Imagine | 13 Sep 2018

Mo Gawdat, l’ingénieur et le bonheur

Interview d’un optimiste réaliste

TEXTE : OLIVIER BAUER / PHOTOS : GILLES LEIMDORFER

Mo Gawdat a passé sa vie à développer de nouvelles technologies pour IBM, Microsoft et Google dont il est devenu le Chief business officer de l’entité X. En 2018, cet ingénieur a pourtant décidé de tourner le dos aux GAFA afin de se consacrer entièrement au bonheur… des autres.

Mo Gawdat, l’auteur du best-seller La Formule du bonheur nous a donné rendez-vous dans un hôtel à la lisière du parc de Saint-Cloud. L’ancien Chief business officer de Google X, le mystérieux laboratoire en nouvelles technologies de Google en charge du développement des voitures autonomes ou de l’Internet mondial alimenté par des ballons, revient avec nous sur les machines de demain, l’intelligence artificielle et sur sa formule du bonheur.

 

Vous vous êtes fait connaître par votre formule du bonheur. Quelle est-elle ?

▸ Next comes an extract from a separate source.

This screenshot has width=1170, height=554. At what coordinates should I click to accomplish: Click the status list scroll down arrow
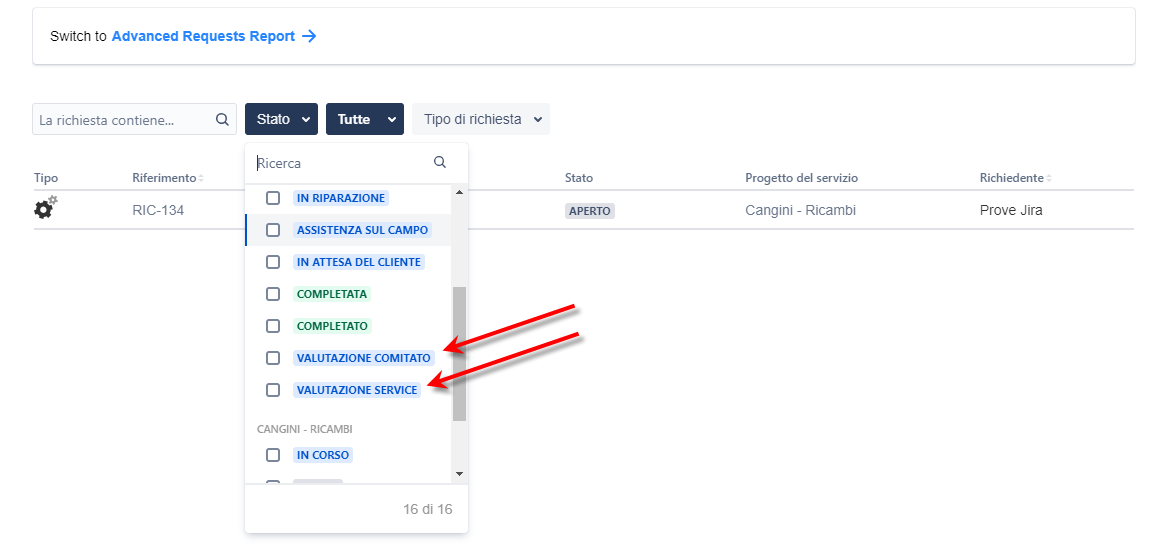pos(459,473)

C’est une équation : le bonheur est supérieur ou égal à la perception des événements de notre vie, moins nos attentes concernant la manière dont elle devrait se dérouler. En d’autres termes, vous vous sentez heureux lorsque les événements de votre vie sont tels que vous les avez imaginés, voire meilleurs. Le bonheur est un sentiment paisible quand on accepte la vie telle qu’elle est. Cela a donc peu à voir avec le fun ou la fête qu’on associe souvent au bonheur, mais qui ne sont en réalité que des substituts.

 

Le sentiment du bonheur change-t-il selon les origines, la culture ou le pays ?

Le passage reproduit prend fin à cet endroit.